** Begin Source **

A traditional tree farm or nut plantation managed as a single-purpose monocrop is not an
agroforestry system. Neither is a woodlot when it’s managed for wood products only.
Agroforestry involves combining a tree planting with another enterprise — such as grazing
animals or producing mushrooms — or managing a woodlot for a diversity of special forest
products. For example, an agroforestry system might produce firewood, biomass feedstocks,
pinestraw mulch, fodder for grazing animals, and other traditional forestry products. At the
same time, the trees are sheltering livestock from wind or sun, providing wildlife habitat,
controlling soil erosion, and — in the case of most leguminous species — fixing nitrogen to
improve soil fertility.
Agroforestry Practices
1. Alleycropping
Alleycropping involves growing crops (grains, forages, vegetables, etc.) between trees planted
in rows. The spacing between the rows is designed to accommodate the mature size of the trees
while leaving room for the planned alley crops. When sun-loving plants like corn or some herbs
will be alleycropped, the alleyways need to be wide enough to let in plenty of light even when
the trees have matured.
Alternatively, the cropping sequence can be planned to change as the trees’ growth decreases
the available light. For example, soybeans or corn could be grown when the trees are very
small; then, as the tree canopy closes, forages could be harvested for hay; finally, when the
trees are fully grown and the ground is more shaded, grazing livestock or shade-tolerant crops
like mushrooms or ornamental ferns could occupy the alleyways.
Like all integrated systems, alleycropping requires skillful management and careful planning.
Both the crop and the trees have requirements that sometimes necessitate trade-offs between
them. The design must allow sufficient room for the equipment needed to service each
enterprise. If either crop requires chemical herbicides or insecticides, the other must be tolerant
of these treatments.
In most alleycropping systems, trees are planted in straight rows, sometimes with no regard for
slope or contour. There are, however, advantages to planting the trees in curves or on the
contour. These include the slowing of surface-water movement and the reduction of soil
erosion. The trees can be planted in single rows or in blocks of multiple rows between alleys.
The first row in a block is planted on the contour line; subsequent rows are planted below the
original line according to the slope of the land. The final row of trees in one block is planted
parallel to the contour line on which the next block of trees will begin. The width of the tree
blocks varies, but the cropping alleyways between them have parallel edges. This design avoids
creating point rows within the alleys, thus simplifying crop equipment maneuvers. The width
of the alleys is determined by the size of this equipment.
If planting on the contour is impractical, another option is to plant trees in curved zigzags so
that water running downhill is captured or at least slowed.
Islands of trees can offer some of the same advantages if they don’t interfere with cropping
operations.
In large plantings, fast-growing hardwoods or pines are interplanted as trainers to ensure that
the crop trees develop upright, unbranched trunks.
Alternatively, the crop trees can be planted close together in the rows, to be thinned and pruned
several times as they grow. Although these early harvested trees may have little market value,
their presence during the first years of growth has increased the main crop’s value. The goal is
to produce long, straight saw logs with few lower branches, for maximum profit at final harvest.

** End Source **
** Begin Supplied information **

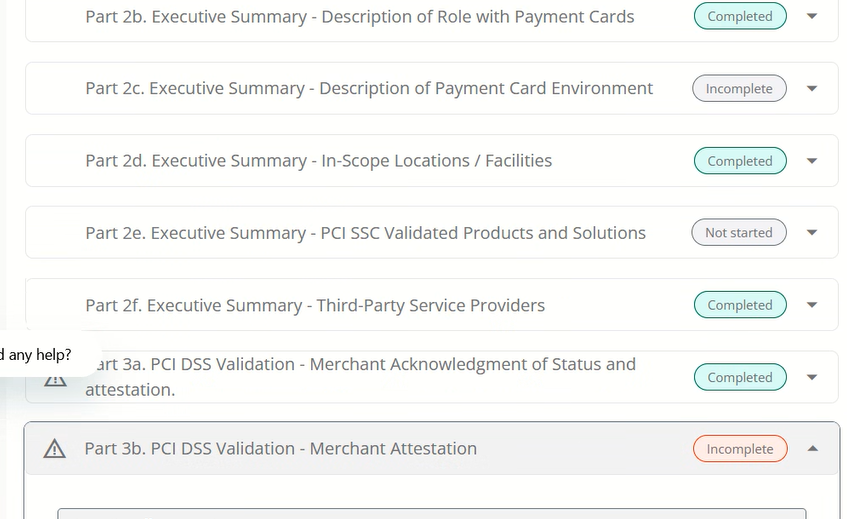Expand Part 3a Merchant Acknowledgment arrow
This screenshot has height=519, width=847.
(811, 378)
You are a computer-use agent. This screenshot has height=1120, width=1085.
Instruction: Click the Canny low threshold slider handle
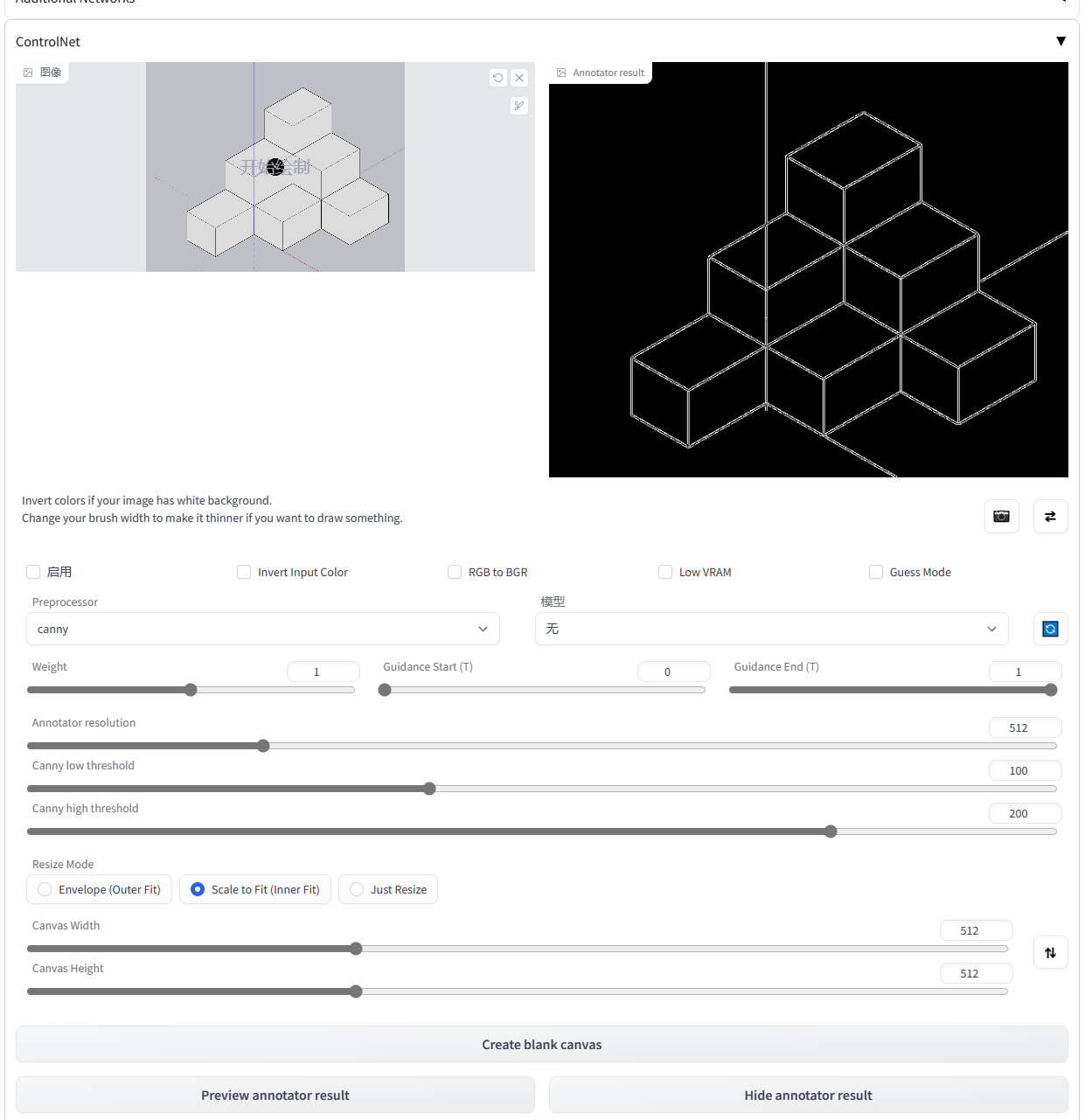click(429, 789)
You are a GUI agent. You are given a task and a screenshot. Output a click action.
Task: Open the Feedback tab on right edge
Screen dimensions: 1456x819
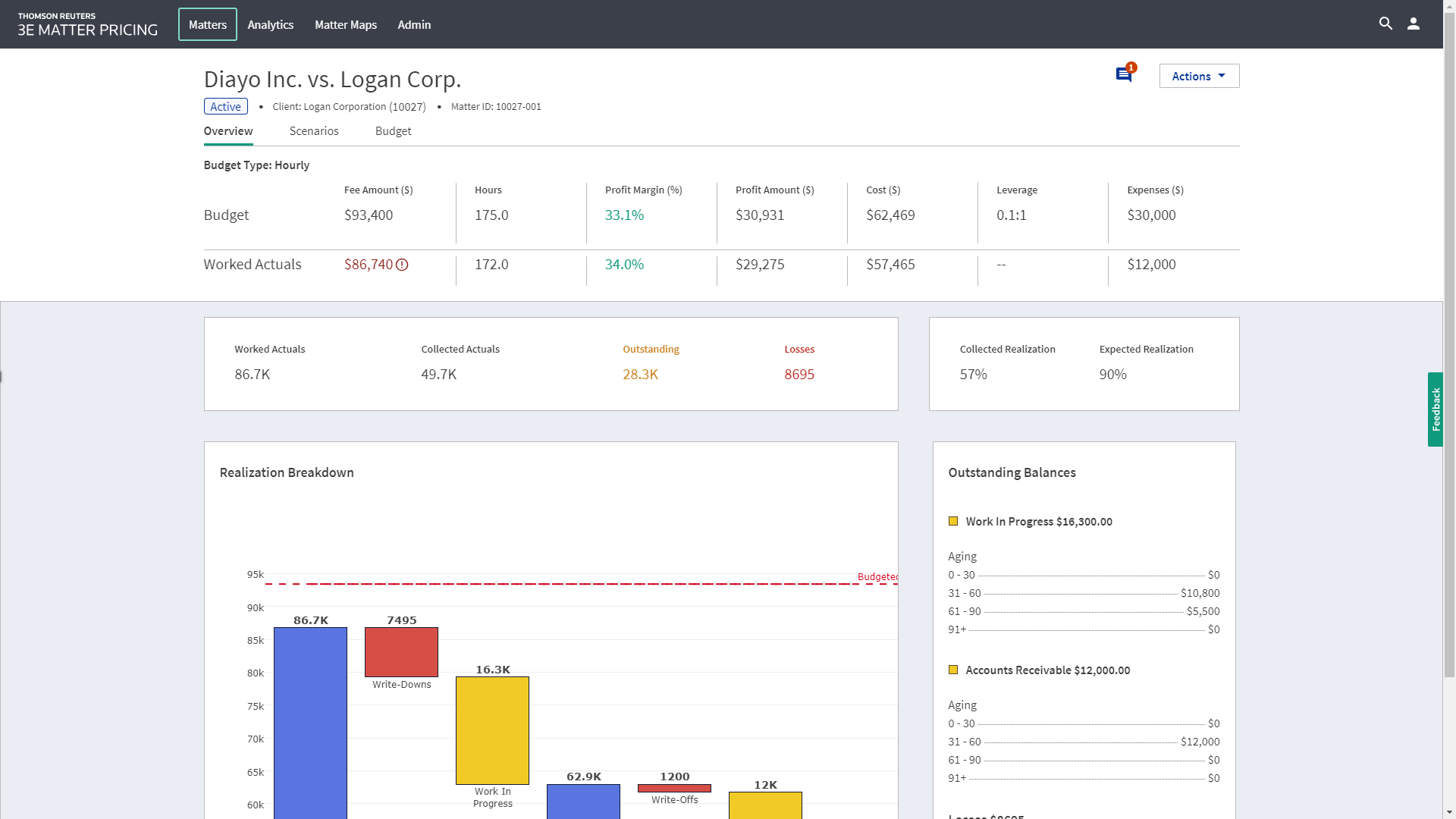point(1436,410)
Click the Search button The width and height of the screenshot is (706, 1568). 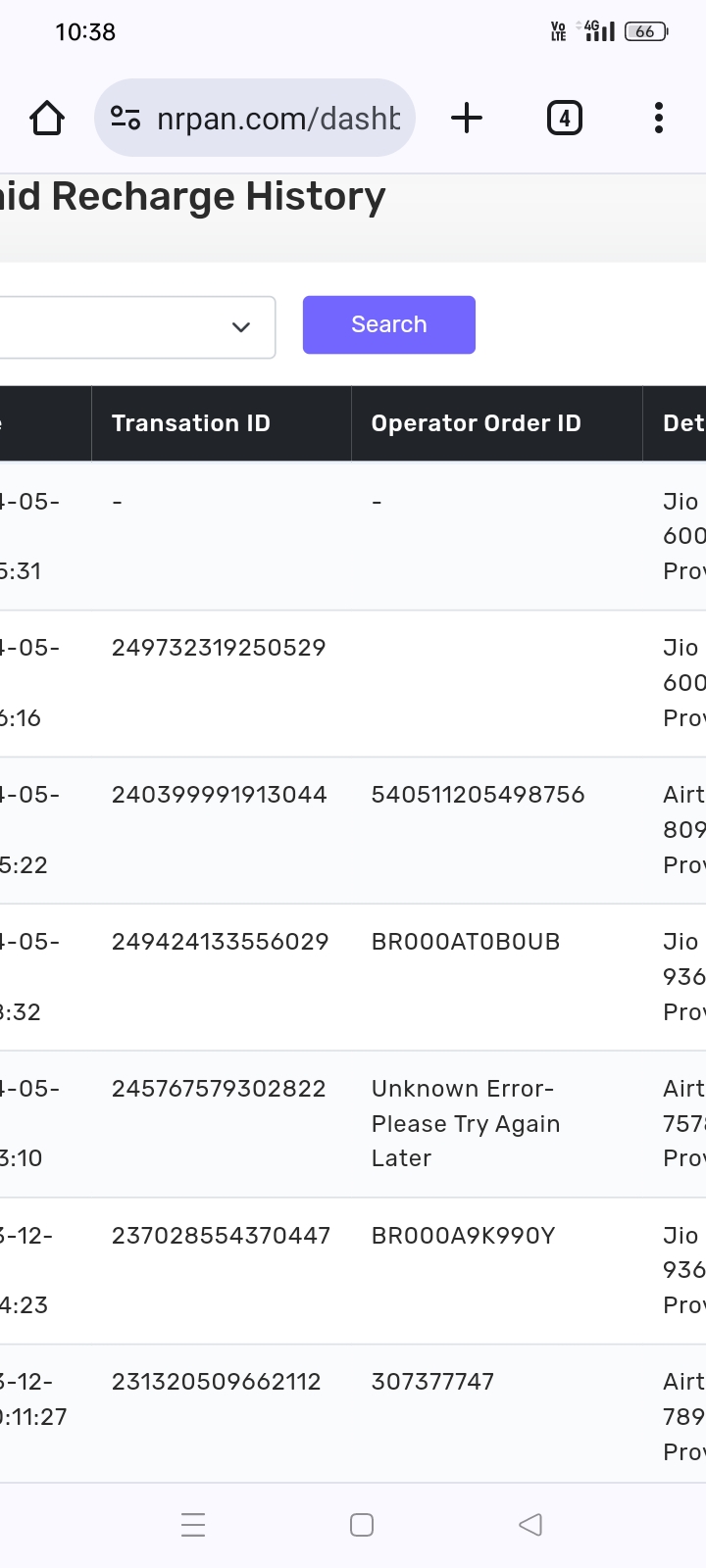pos(389,324)
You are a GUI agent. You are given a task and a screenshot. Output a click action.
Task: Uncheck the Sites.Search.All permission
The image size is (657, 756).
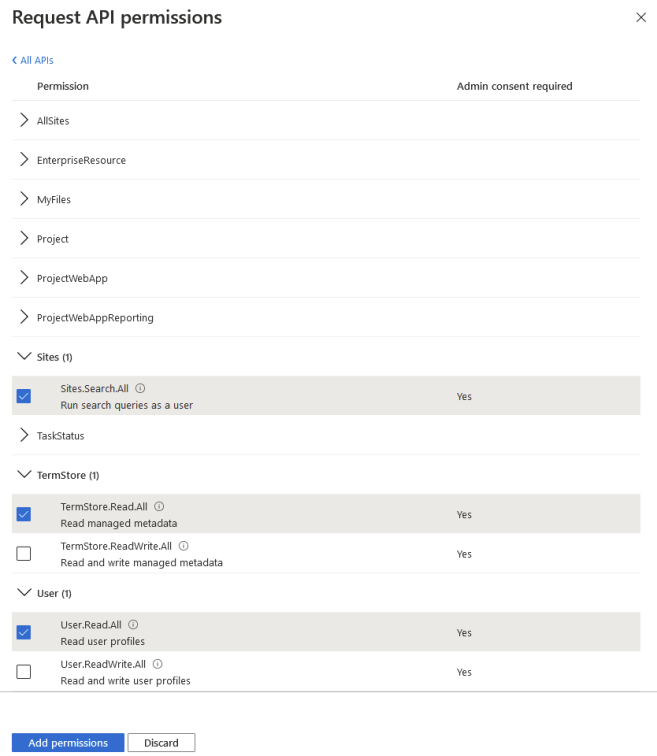pyautogui.click(x=24, y=396)
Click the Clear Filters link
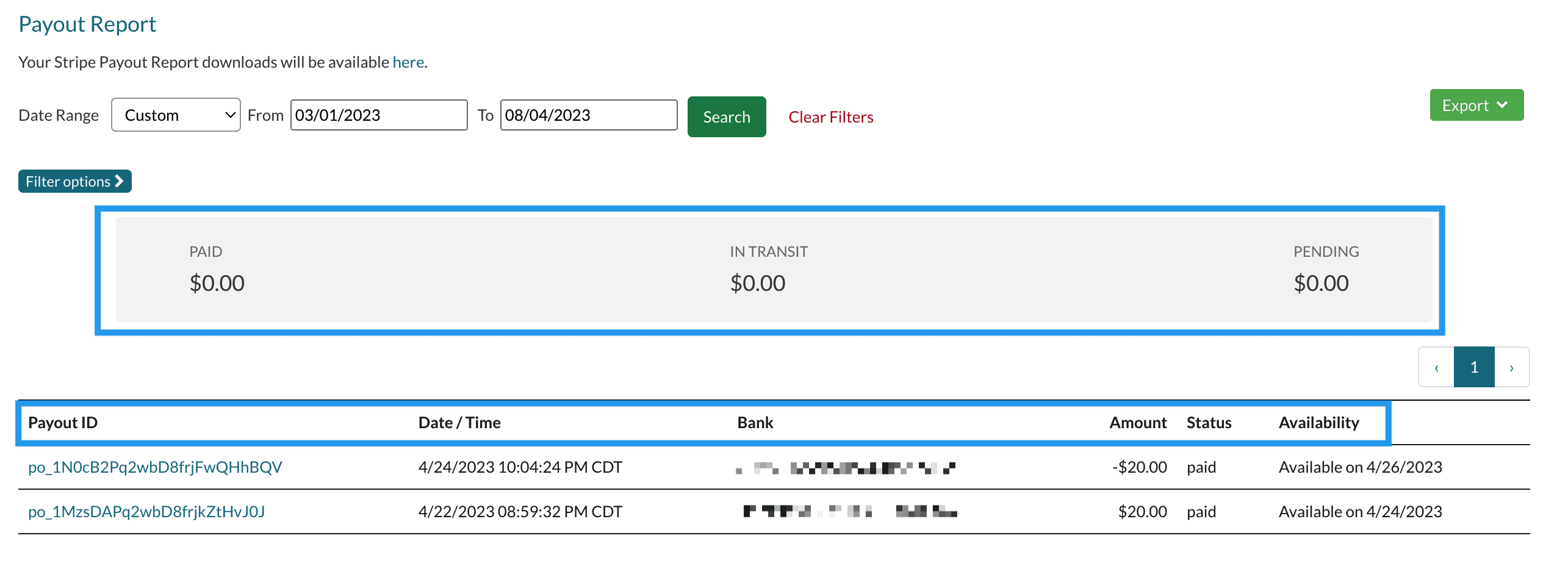1568x577 pixels. pos(830,117)
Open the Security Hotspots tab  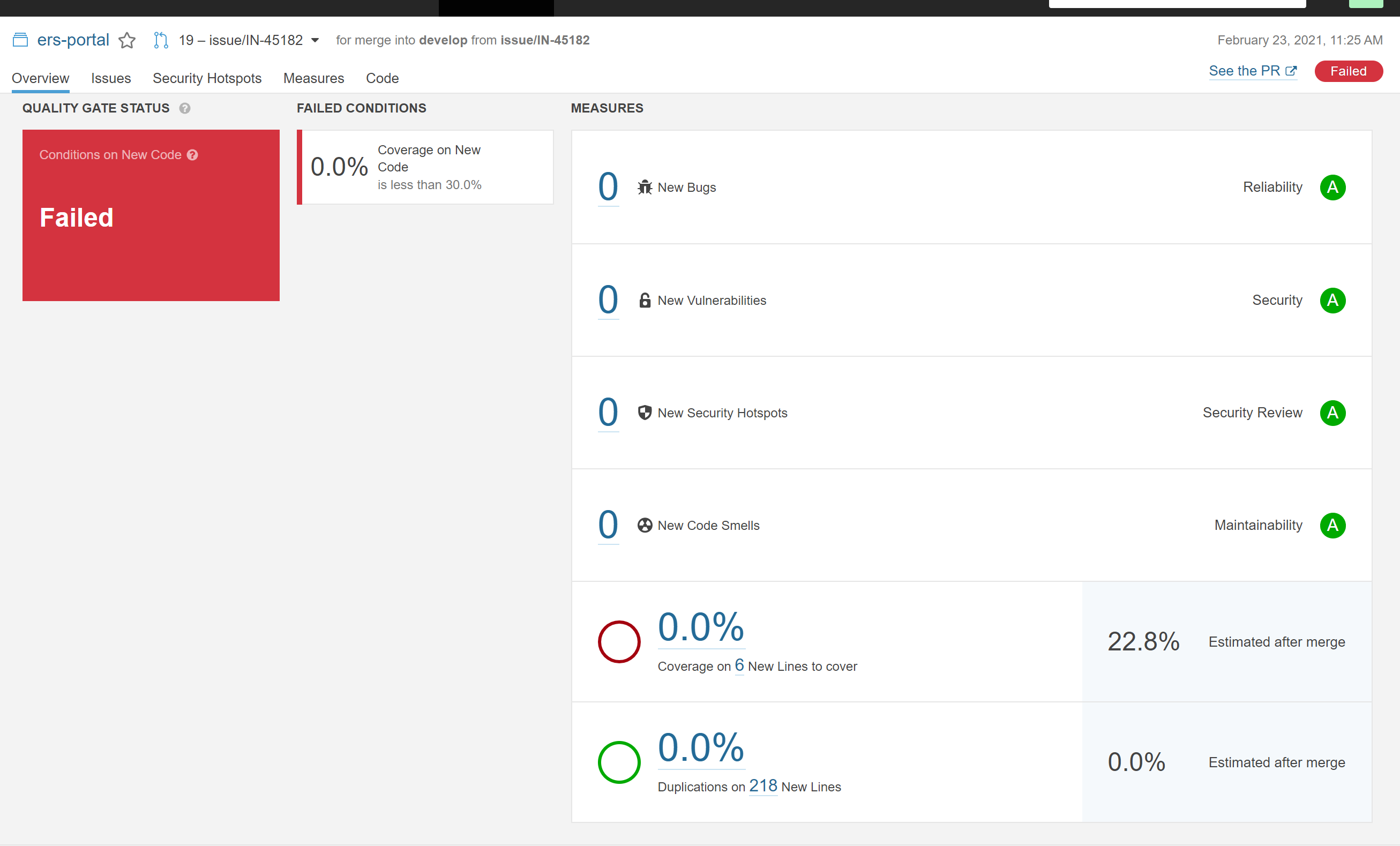(207, 78)
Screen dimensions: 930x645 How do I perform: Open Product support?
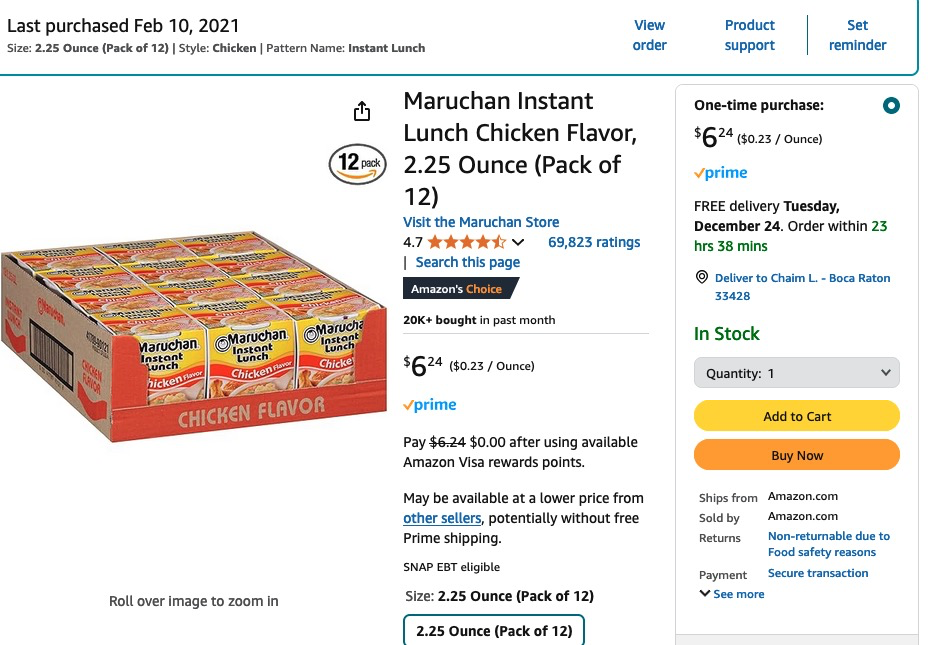(x=750, y=35)
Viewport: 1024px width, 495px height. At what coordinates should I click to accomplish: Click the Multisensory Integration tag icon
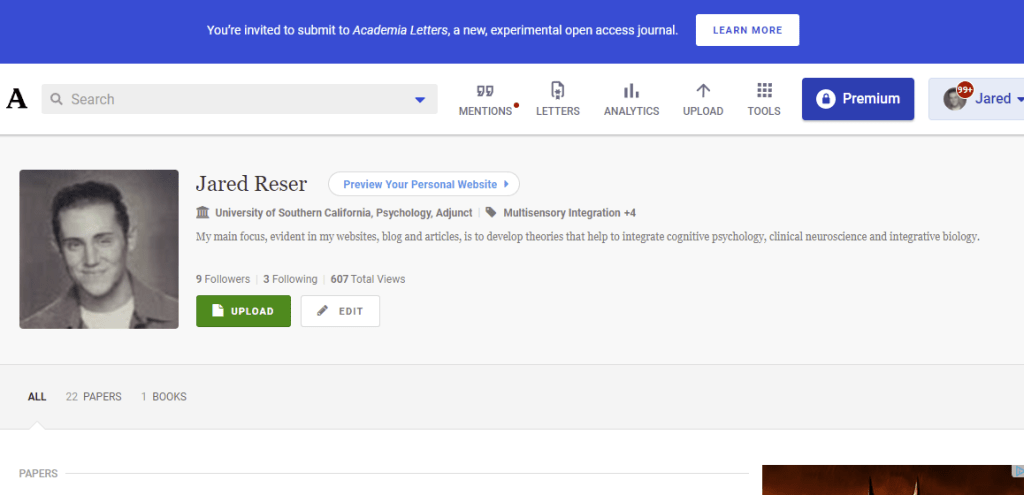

** End Supplied information **

**Goal:** Translate this sentence from the agroforestry text into Spanish: "Like all integrated systems, alleycropping requires skillful management and careful planning." The listing is irrelevant here.

**Problem solution:** Como todos los sistemas integrados, el cultivo en callejones requiere un manejo hábil y una planificación cuidadosa.